Nadja Kobler-Ringler – „Eigentlich bin ich ganz nett …“
Menschliches aus Anwalts-Welt
… ja, sind Anwälte denn keine Menschen? Die Frage stellt sich hier als erste. Es ist ja nun mal so: Wir Nichtjuristen haben mit diesem Berufsstand erst dann zu tun, wenn ein Problem richtig brennt, wenn eine Auseinandersetzung wirklich am Kochen ist. Erst dann stellt sich uns die Frage, wie das eigentlich gesetzlich geregelt ist, wer denn nun wirklich Recht hat und wer ggf. für was zu haften hat. Der Gelegenheiten sind viele. Dann benötigt man … eine Fachfrau / einen Fachmann fürs Streiten. Kann man Anwält:innen darauf reduzieren: Auf das Streiten?
Natürlich nicht. „Auch Anwält:innen sind Menschen.“ Und deshalb lohnt es sich auch – für Nichtjuristen – sich dieses Buch einmal anzusehen. Es klärt einiges, was die Gepflogenheiten des Berufsstandes angeht. Angefangen beim Honorar: Wirklich? So teuer? Für eine simple Auskunft? (Lektor:innen kennen diese staunenden Augen auch: So viel – für ein paar Kommas?) (Ach, eigentlich kennt das jede:r, der sein Geld allein aus seinem Kopf heraus verdient) (… die ihr Geld allein aus ihrem Kopf heraus …) (… für das bisschen gendern, so viel?)
Und dann das nächste „Problem“: Dank der Dominanz US-amerikanischer Spielfilme sind wir inzwischen mit dem US-Rechtssystem so gut vertraut, dass wir diese – und genau diese – US-Szenerie auch auf dem Forum deutscher Gerichte sehen wollen! Und also erwarten wir von den Vorkämpfer:innen unserer Rechte auch ein ordentlich theatralisches, filmreifes Fechten! Ein Hollywood-Drama soll es sein: So fühlt es sich ja schließlich auch an, wenn man persönlich involviert ist. Dass es bei uns in der Regel weitaus moderater zugeht und dass Fakten im Endeffekt weitaus mehr zählen als stürmische Rhetorik, ja, daran muss man sich dann erst gewöhnen.
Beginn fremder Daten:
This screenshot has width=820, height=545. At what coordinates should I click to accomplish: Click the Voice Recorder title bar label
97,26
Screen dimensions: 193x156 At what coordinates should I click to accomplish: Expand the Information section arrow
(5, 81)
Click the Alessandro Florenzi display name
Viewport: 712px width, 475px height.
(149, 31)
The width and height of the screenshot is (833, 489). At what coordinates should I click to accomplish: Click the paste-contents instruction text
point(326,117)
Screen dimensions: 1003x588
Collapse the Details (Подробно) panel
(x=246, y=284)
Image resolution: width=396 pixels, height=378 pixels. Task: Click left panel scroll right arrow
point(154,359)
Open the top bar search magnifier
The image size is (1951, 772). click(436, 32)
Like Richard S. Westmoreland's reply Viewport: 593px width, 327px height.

Und das ist nur der Anfang.
Die Perspektive erweitern
Es gibt noch mehr zu lernen. Über jenen Berufsstand und dessen Blickwinkel auf die Welt, der dem unseren, heidinormalverbraucherinnenhaften doch gar nicht so unähnlich ist. Es gibt viel zu erzählen. Nadja Kobler-Ringler macht das meisterhaft: In einem unbeschwerten, charmanten Ton. Das liest sich so flüssig, so spaßig und augenzwinkernd, dass man gar nicht merkt, wieviel Gehalt es eigentlich hat. Erst danach … merkt man es. Wie war das nochmal? Gottlob, es ist ein Buch: Man kann zurückblättern und nachschlagen. Nochmal lesen, nochmal genießen. Ihre unverblümten, mal frechen, mal humorvollen, mal einfach nur ehrlichen, aber immer gescheiten Bemerkungen. Nicht unterschätzen!
Und das ist es, was das Buch so lesenswert macht: Es erweitert die Perspektive. Das gilt sicher auch für Jurist:innen, insbesondere für angehende. Ist das Buch Studienlektüre? Sicher nicht. Aber es hilft ebenso sicher, sich nach dem Studium in der realen Welt zurechtzufinden. Es hilft zu erkennen, was den Mandanten seltsam oder erklärungsbedürftig vorkommt, und sich darauf vorzubereiten. Schließlich, das sind wir alle: Menschen, die mit anderen Menschen klarkommen müssen. Die Anwältin hilft dabei. Als zoon politikon.
Last, but not least (herrjeh, dass sich diese Phrase immer wieder einschleichen muss … aber ja: „last, but not least“ also): Dazu passen die Illustrationen von Nina Krüger-Schmale ganz wunderbar. Sie wirken so naiv, so simpel, fast schon kindlich … und gerade dadurch treffen sie mitten ins Ziel. – Auch so ein Fall von wirklich wertvollen Kopfgeburten.